Text section>
-------

Why it matters whether your investment professional is a fiduciary...
A large percentage of Americans seek the services of a financial professional to assist them with the management of their financial assets. While some select a Registered Representative, or broker, others seek assistance from a Registered Investment Advisor. Industry surveys suggest the average investor doesn’t understand the difference between the two, but there are many—a few of which might surprise you.
To make matters even more confusing, financial service professionals can (and do) use a variety of titles without holding any professional designation. For example, financial analyst, financial advisor, financial consultant, financial planner, investment consultant and wealth manager are all generic terms or job titles that can be used by anyone.
Requirements for Brokers
Registered Representatives, or brokers, are employed by a parent company known as a broker-dealer, the largest of which include Morgan Stanley, Wells Fargo, UBS Financial Services and Bank of America Merrill Lynch. Broker-dealers are organizations that are in the business of buying and selling securities and other investment products on behalf of customers, on an agency basis as a broker, or for their own account as a dealer.
A broker must obtain various licenses in order for them to legally sell the products offered through their broker-dealer. For example, a broker who has passed the Series 6 exam is licensed to sell mutual funds and variable annuities, while a Series 7 licensed broker can sell a much wider variety of securities, including common stocks and bonds. In addition, a broker must obtain a separate license to do business in a particular state. In most cases, broker-dealers must register with the Securities and Exchange Commission (SEC), and their brokers are required to register with the Financial Industry Regulatory Agency. FINRA is the regulatory organization that was formed in 2007 when the National Association of Securities Dealers merged with the regulation committee of the New York Stock Exchange.

-------

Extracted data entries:
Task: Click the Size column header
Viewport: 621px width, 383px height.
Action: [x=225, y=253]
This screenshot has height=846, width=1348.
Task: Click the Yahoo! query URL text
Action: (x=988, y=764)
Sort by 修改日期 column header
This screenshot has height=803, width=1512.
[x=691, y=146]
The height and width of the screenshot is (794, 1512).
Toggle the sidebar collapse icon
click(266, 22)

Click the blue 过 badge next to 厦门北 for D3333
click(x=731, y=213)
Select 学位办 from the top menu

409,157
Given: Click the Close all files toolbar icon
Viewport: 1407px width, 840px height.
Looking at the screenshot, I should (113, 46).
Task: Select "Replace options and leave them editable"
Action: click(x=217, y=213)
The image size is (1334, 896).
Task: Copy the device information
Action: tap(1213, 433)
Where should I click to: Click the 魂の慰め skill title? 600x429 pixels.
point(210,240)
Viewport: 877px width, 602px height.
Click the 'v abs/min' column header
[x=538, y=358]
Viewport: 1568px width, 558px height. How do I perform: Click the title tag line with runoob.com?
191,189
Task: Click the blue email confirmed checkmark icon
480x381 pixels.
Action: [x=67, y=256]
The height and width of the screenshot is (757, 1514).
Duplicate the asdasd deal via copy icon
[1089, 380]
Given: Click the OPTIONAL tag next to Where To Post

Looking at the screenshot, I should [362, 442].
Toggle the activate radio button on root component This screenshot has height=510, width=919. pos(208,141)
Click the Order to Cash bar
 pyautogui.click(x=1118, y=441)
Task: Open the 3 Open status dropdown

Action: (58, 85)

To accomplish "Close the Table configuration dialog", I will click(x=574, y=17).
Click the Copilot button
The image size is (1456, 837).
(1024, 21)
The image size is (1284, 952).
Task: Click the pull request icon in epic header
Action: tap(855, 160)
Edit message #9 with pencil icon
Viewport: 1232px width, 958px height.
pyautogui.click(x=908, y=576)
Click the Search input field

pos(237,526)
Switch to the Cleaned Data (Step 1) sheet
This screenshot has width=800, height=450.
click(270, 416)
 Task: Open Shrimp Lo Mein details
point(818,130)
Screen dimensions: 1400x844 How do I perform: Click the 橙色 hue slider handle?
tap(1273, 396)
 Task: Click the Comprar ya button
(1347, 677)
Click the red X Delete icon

-------

Set exercise> In the article about brokers and fiduciaries, what is a broker who has passed the Series 6 exam licensed to sell?

Exercise response> Mutual funds and variable annuities.